What to watch out for with mortgage cash back deals
Cash back offers are genuinely useful, but they’re also a marketing tool, and lenders wouldn’t offer them if they didn’t benefit from the arrangement. A few things worth keeping in mind:
- The rate might be higher. Some lenders offset the cost of a closing credit by offering a slightly higher interest rate. Always compare the APR, not just the rate or the credit amount.
- Conditions can be restrictive. Rocket’s BUY+ requires you to use a specific real estate agent network. Pennymac’s future refinance credit only pays out if you refinance with Pennymac — not any lender you choose. Read the fine print before committing.
- Income and location requirements are real. The most generous grants (Bank of America’s, Rocket’s Purchase Plus) have strict eligibility criteria. Don’t build your budget around a grant you haven’t confirmed you qualify for.
- Expiry dates matter. If you’re mid-process when an offer expires, you may lose it. Confirm the deadline and whether your loan can close in time.
- The credit doesn’t reduce your loan balance. Closing cost credits lower what you pay at the table — they don’t reduce the amount you’re borrowing or your monthly payment. They’re most valuable when you’re cash-tight at closing, less so if you’re already well-funded and care more about long-term rate savings.
How to compare lenders beyond the cash back offer
The credit or grant is the starting point, not the finish line. Here’s what else to look at when choosing between mortgage lenders.
- Interest rate vs. APR. The interest rate is what you pay on the loan balance. The APR includes the rate plus lender fees, making it a more accurate measure of total cost. When comparing offers, look at the APR on the loan estimate, not just the advertised rate.
- Origination fees. This is what the lender charges to process your loan. It typically runs 0.5% to 1% of the loan amount, though it varies. A lender offering a $2,000 credit but charging $3,000 in origination fees isn’t a great deal.
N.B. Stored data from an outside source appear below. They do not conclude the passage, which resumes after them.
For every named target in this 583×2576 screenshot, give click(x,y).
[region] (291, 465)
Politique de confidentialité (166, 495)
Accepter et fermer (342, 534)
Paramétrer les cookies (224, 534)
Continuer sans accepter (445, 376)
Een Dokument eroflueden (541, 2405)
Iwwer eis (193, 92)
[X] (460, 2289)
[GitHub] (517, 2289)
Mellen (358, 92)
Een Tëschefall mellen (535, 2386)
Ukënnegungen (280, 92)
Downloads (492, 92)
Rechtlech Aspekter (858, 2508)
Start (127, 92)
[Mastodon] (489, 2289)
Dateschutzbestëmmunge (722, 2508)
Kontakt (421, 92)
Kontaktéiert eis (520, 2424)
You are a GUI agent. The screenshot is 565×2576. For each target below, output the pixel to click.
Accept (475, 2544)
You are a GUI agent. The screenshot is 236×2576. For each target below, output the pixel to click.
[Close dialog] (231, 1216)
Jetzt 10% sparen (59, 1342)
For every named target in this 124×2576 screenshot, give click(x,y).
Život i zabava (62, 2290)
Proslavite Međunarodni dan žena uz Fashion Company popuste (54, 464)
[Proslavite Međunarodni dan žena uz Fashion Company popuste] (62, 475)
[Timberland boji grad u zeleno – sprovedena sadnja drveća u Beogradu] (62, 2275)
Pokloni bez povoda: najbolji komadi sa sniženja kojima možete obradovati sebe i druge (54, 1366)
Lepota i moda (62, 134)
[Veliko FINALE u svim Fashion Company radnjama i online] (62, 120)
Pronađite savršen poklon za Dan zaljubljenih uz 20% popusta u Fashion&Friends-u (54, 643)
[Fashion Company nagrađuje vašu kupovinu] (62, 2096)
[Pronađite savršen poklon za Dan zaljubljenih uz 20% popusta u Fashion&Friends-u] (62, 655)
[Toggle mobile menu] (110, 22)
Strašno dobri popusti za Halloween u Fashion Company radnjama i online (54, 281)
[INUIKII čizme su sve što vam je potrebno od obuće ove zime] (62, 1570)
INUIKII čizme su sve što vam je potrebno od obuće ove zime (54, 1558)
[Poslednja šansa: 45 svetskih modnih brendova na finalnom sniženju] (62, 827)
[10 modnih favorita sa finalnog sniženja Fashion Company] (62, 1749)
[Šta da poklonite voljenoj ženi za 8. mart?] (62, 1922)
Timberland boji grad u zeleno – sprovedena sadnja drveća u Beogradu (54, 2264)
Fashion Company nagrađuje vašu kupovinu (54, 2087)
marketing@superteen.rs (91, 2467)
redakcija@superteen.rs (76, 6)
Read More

- Rate lock period. Most lenders lock your rate for 30 to 60 days. If you’re in a competitive market and closing could take longer, look for lenders offering extended locks. AmeriSave, for example, offers up to 90 days.
- Loan products offered. Make sure the lender actually offers the loan type that’s right for your situation — VA, FHA, USDA, jumbo — before getting too far into the process.
- Speed and service. If you need to close fast, an online lender with a streamlined process (Rocket, Better, AmeriSave) will likely move faster than a traditional bank. If you want in-person guidance, a bank with local branches is better. Neither is objectively right — it depends on what you value.
- Closing timeline. Ask each lender for a realistic estimate of how long the process takes.